During normal use there is usually a slow degradation of the mineral oil to yield certain gases that collect in the oil. However, when there is an electrical fault within the transformer, gases are generated at a much more rapid rate. There are three major types of electrical faults that differ in their severity. The least severe is a partial discharge or corona, localized hot spots are next in severity, and the most severe is arcing. There are typically nine fault gases that are analyzed and each of the above faults generates certain key gases and a distribution pattern of these gases. Thus by determining the various gases present and their amounts, one can infer the nature of the fault giving rise to them.
There are a couple of different types of transformers; those that have a gas blanket above the oil and those that are completely oil filled. For those units that have a gas blanket one could analyze a sample of gas from the gas blanket. However there are some disadvantages to this method. Firstly the electrical faults usually occur beneath the surface of the oil and the gases that are produced must saturate the oil, diffuse to the surface, and then collect in the gas blanket. These processes introduce a time factor into the early detection of a fault that is undesirable. Secondly gas blanket analysis is not applicable to those units that are completely oil filled. On the other hand dissolved gas analysis is applicable to all types of transformers and gives the earliest possible detection of the fault gases. This procedure only requires proper collection of a sample of the transformer oil, extracting the gases from the oil via a high vacuum apparatus, and then analyzing the extracted gases for their identities and amounts.

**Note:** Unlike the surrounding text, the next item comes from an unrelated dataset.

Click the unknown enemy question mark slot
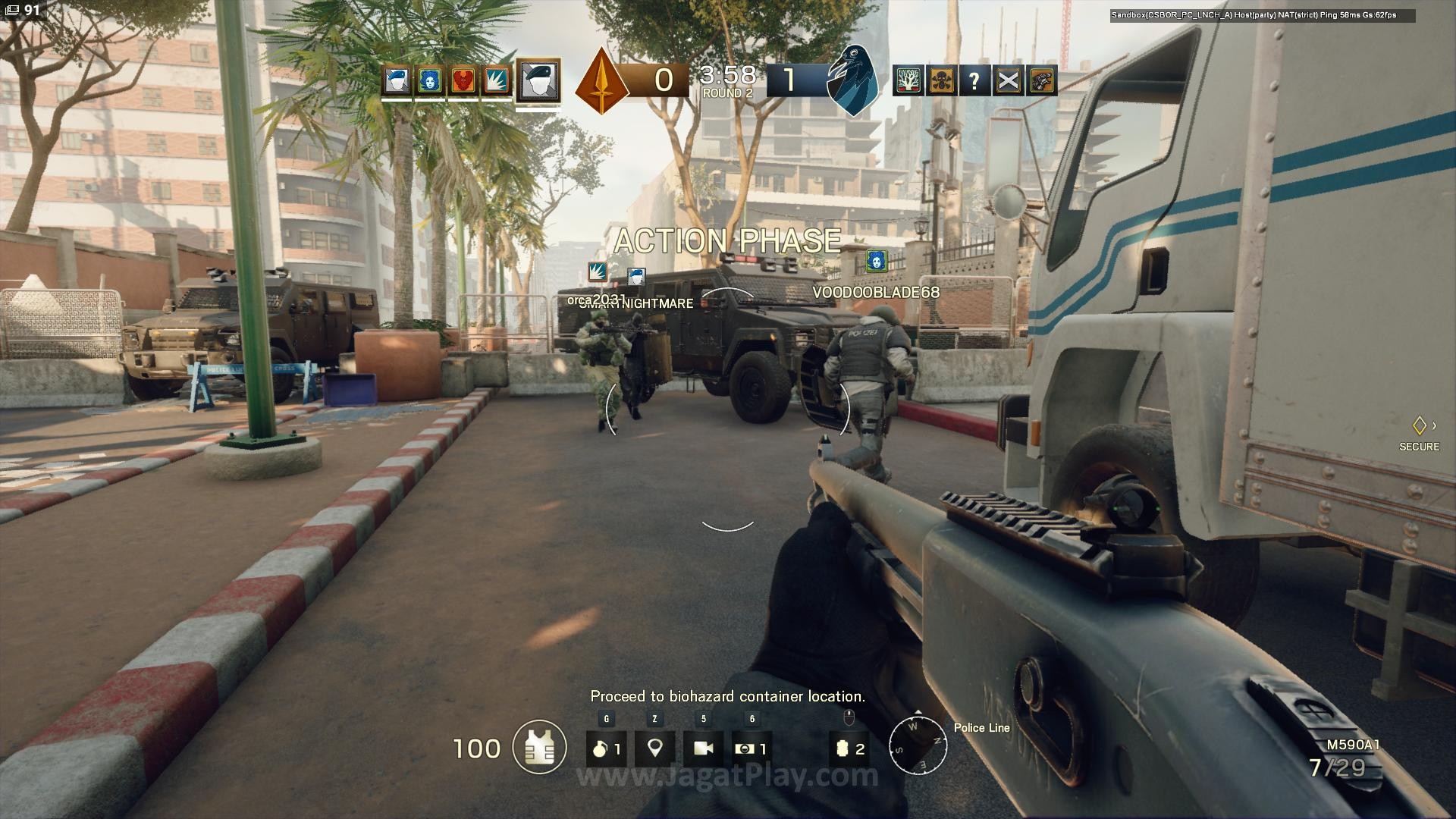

Dissolved gas analysis is probably the most widely used preventative maintenance technique in use today to monitor the operation of transformers. Properly used it can be a powerful tool in a well disciplined maintenance program. Depending on the location of a transformer and the nature of its usage, an appropriate dissolved gas analysis schedule can be set up. The more critical the unit is the more frequently it should be sampled. When an adverse situation is detected the sampling frequency should also be increased. This latter philosophy allows one to determine how rapidly the gases are being generated and thus how serious the problem might be so that proper action can be taken before the unit suffers additional damage. It is also quite important to maintain a history of each unit so that one can determine if any gases are residual ones from a previous fault or are they due to a newly developing situation.
If a fault is detected in a transformer there are other tests that might be recommended that can help to locate the site of the fault within the unit. The more information that can be obtained before repairing a unit, the less down time will be required. Working with laboratory personnel that are familiar with the various methods of interpreting dissolved gas analysis in conjunction with other tests and the history of the unit are essential to properly utilize this technique in a preventative maintenance program.